This month, I want to report on the three best things about rural medical practice; they are lifestyle, lifestyle and lifestyle!
Let’s face it, medical practice is much the same wherever you go, except that the breadth of practice grows the more isolated you are. If you only want to consult (and I would be bored to an early death doing this), you can work in the city, refer all your procedures and do no night calls.
If you want a lifetime of interesting and rewarding work, go bush, learn extra procedure skills and join a group to share the after-hours calls. I have just read the Rural Doctors Association of Australia’s “Rural Pulse” magazine. Several rural lifestyles are described and all report on the satisfaction of living and working in a rural environment. The comment from one writer was, “I have never been bored at work”; could a city GP honestly say this after 30 years?

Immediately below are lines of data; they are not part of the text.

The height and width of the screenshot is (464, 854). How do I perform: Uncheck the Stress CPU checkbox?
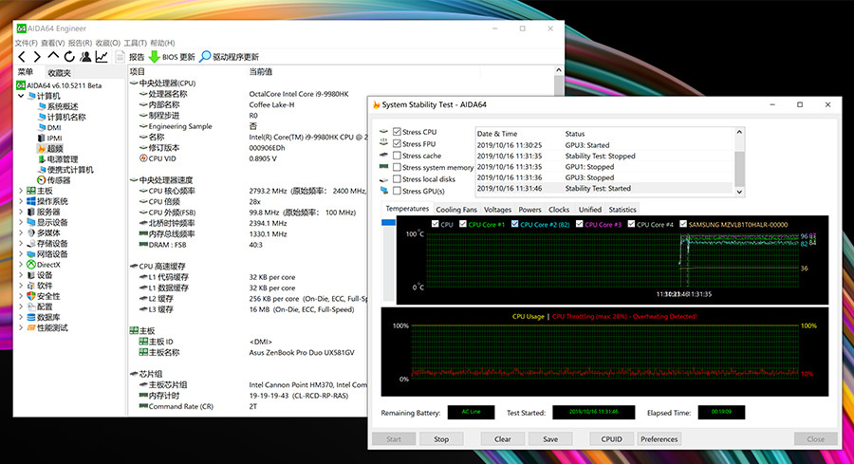coord(397,132)
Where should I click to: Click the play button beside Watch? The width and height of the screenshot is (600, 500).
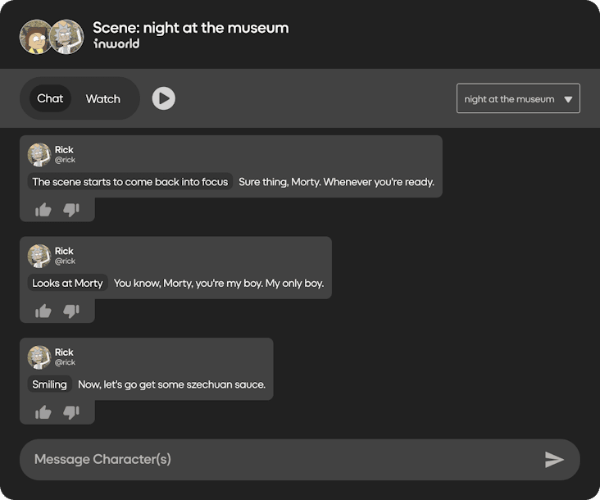(164, 98)
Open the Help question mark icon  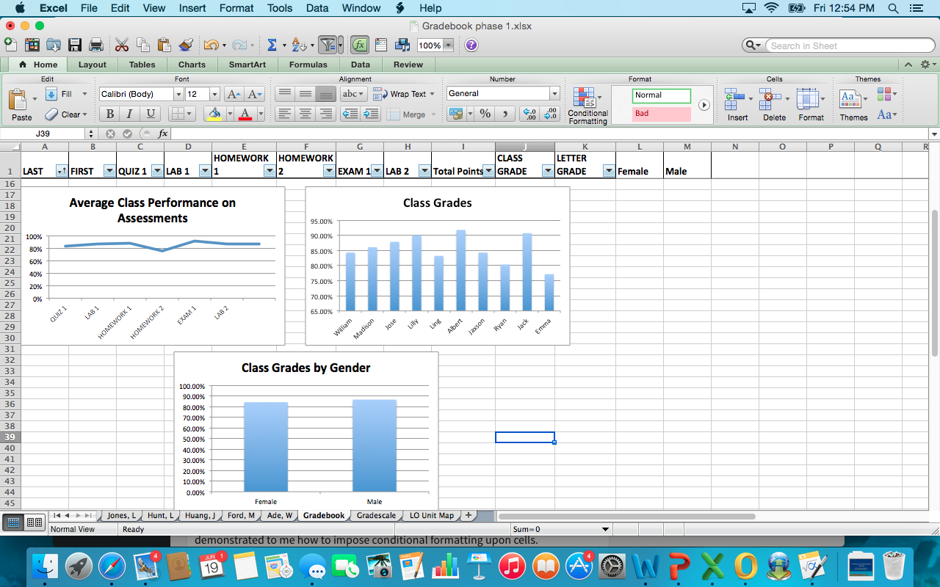(471, 45)
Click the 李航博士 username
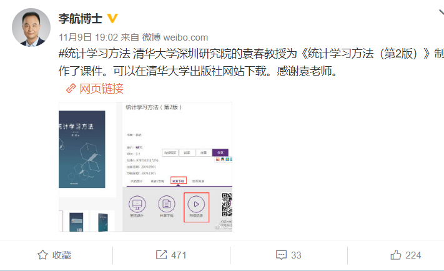Screen dimensions: 444x271 point(81,19)
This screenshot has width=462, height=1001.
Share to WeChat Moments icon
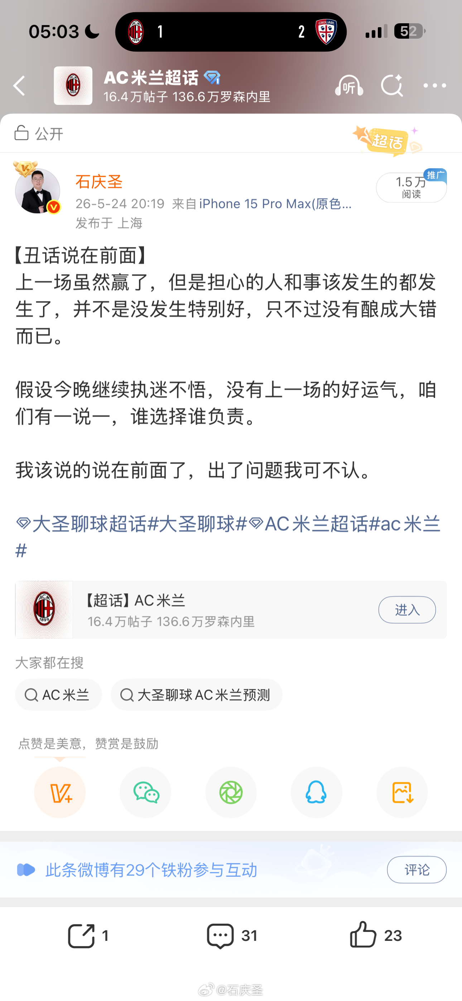click(231, 792)
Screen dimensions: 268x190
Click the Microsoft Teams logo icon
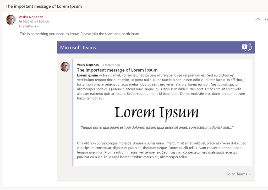(x=247, y=47)
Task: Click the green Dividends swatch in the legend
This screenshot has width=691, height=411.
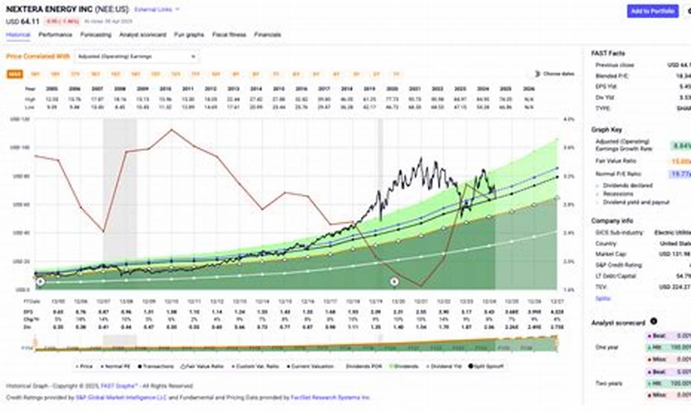Action: click(x=393, y=366)
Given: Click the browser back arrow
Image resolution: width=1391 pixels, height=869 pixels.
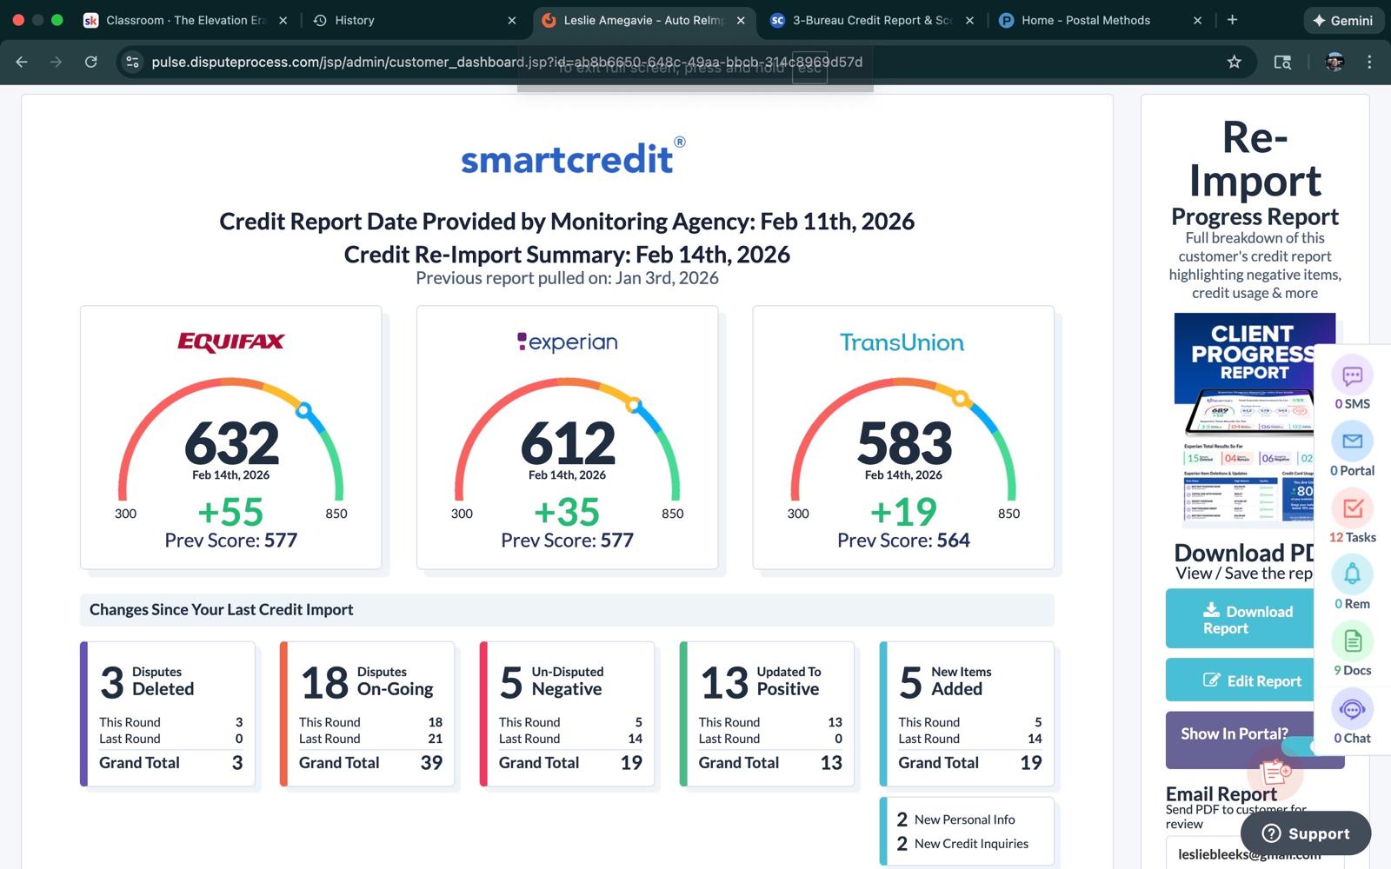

Out-of-hours calls are onerous, but rural people are different; they rarely call the doctor unless it is something serious. These calls can really test your skills, but this is where your
advanced training kicks in and knowing that you can have back-up a phone call away, reduces the stress of managing potential life and death situations. It is vital therefore, to advance your skills to be able to manage these emergencies. The other thing you need to practice in the bush is courage and this comes naturally with experience and adequate training.
A doctor friend of mine recently “retired” from a consulting general practice but soon became bored, so she upskilled and is now doing locums for isolated and often solo general practitioners and is loving it! Even in retirement, she will continue to make a valuable contribution to medicine for several more years. National registration makes it easy to go anywhere in Australia to help out and it’s not a bad way of seeing parts of Australia you may never have dreamed of visiting.
I am delighted that the state governments are coming to realize that procedural general practitioners are essential in the bush and the programs are providing the training and the skills necessary to practice in the country. Having appropriate training reduces your stress when faced with an uncommon or serious medical or surgical emergency. It may sound bizarre, but you almost look forward to your next emergency to practise your skills!
When I started in general practice in 1979, the “old style” general practitioners were still practising high quality medicine and surgery. These doctors did all emergencies (there was no-one else to hand them over), did all the confinements including Caesars, did all their own patients’ appendectomies, gave all the general anaesthetics, looked after all the sick neonates and children (no specialist paediatricians then), managed road trauma until the patient could be transferred to a city and used a wide range of skills for a wide range of medical possibilities. This was truly “holistic” practice.
Perhaps this broad scope of practice is no longer possible or recommended, but it is important to have advanced skills in one or perhaps two areas. Then, if you join a group of doctors with a different skill mix, you can provide a rural community with high quality service and prevent having to send “routine” cases to the city. Joining a group of well-trained procedural doctors to share the workload gives you the opportunity to enjoy the lifestyle, lifestyle and lifestyle; the three best things about rural medical practice.